After writing about Donald Trump with some frequency in 2016 and 2017, I have mostly avoided political posts since then. The main reasons for this have been (1) a lack of time, (2) a sense that everything I could say was being said more effectively by others, (3) a sense that my 20 readers were not hungry for my particular take on political issues, and (4) a desire to avoid making any of my students feel unwelcome, pressured to think a certain way, etc.

Nevertheless, a lack of words should not be interpreted as a lack of interest. So … to be as clear as possible …

(1) To any current or future students of mine who may happen to read this: please vote according to your own conscience. If you and I happen to differ politically, that is OK with me. I want to help you all learn biology regardless of whom you vote for.
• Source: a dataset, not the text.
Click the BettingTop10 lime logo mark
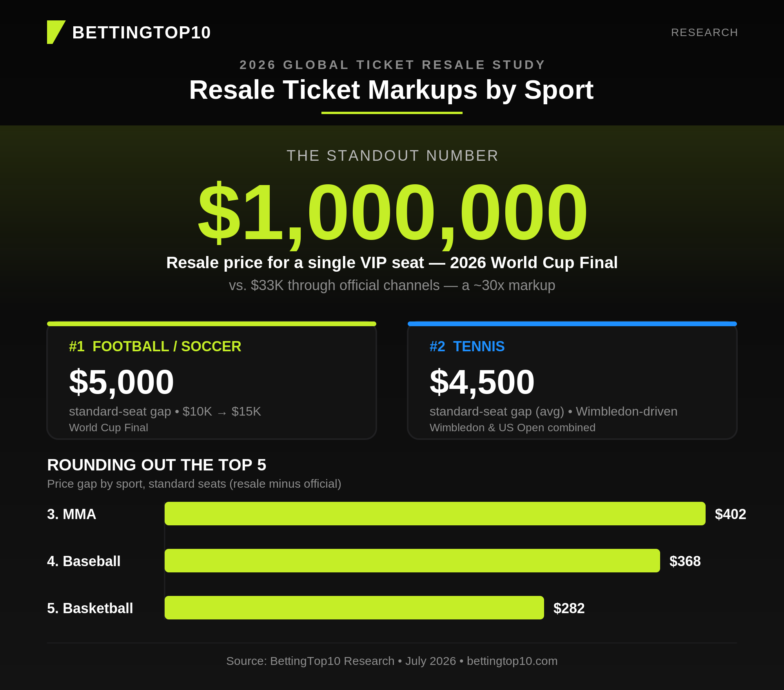The height and width of the screenshot is (690, 784). [56, 32]
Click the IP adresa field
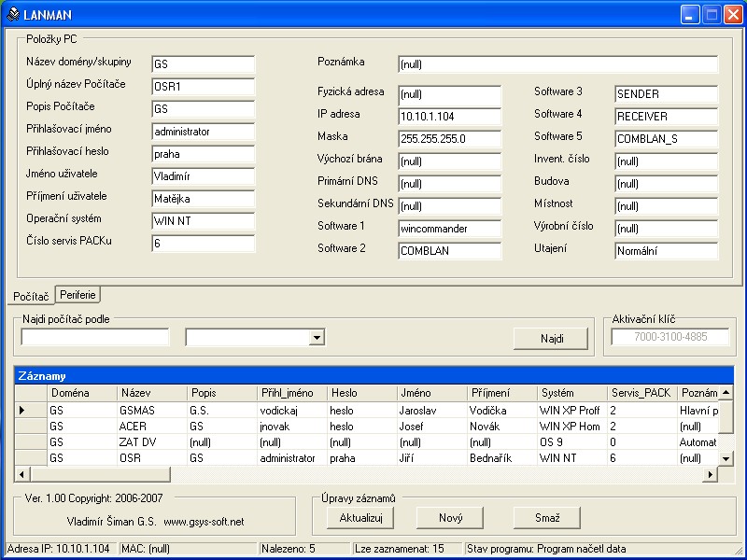 449,117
(2) To everyone else: I will not attempt to summarize the Trump presidency, except to link to this article by the consistently perceptive and eloquent Slate writer Lili Loufbourow: Donald Trump is America’s Abusive Father. The article is super-harsh toward Trump, but he has spent the last four years earning this analogy, and I see no reason to shy away from it now. Trump is cruel even when the cruelty serves no larger goal. As one memorably titled article put it, the cruelty is the point.

My hope for November 3rd is that America rejects this wanton cruelty (along with the endless lying, etc. etc.) and gives Joe Biden and Kamala Harris a chance to lead us out of Trump’s dungeon.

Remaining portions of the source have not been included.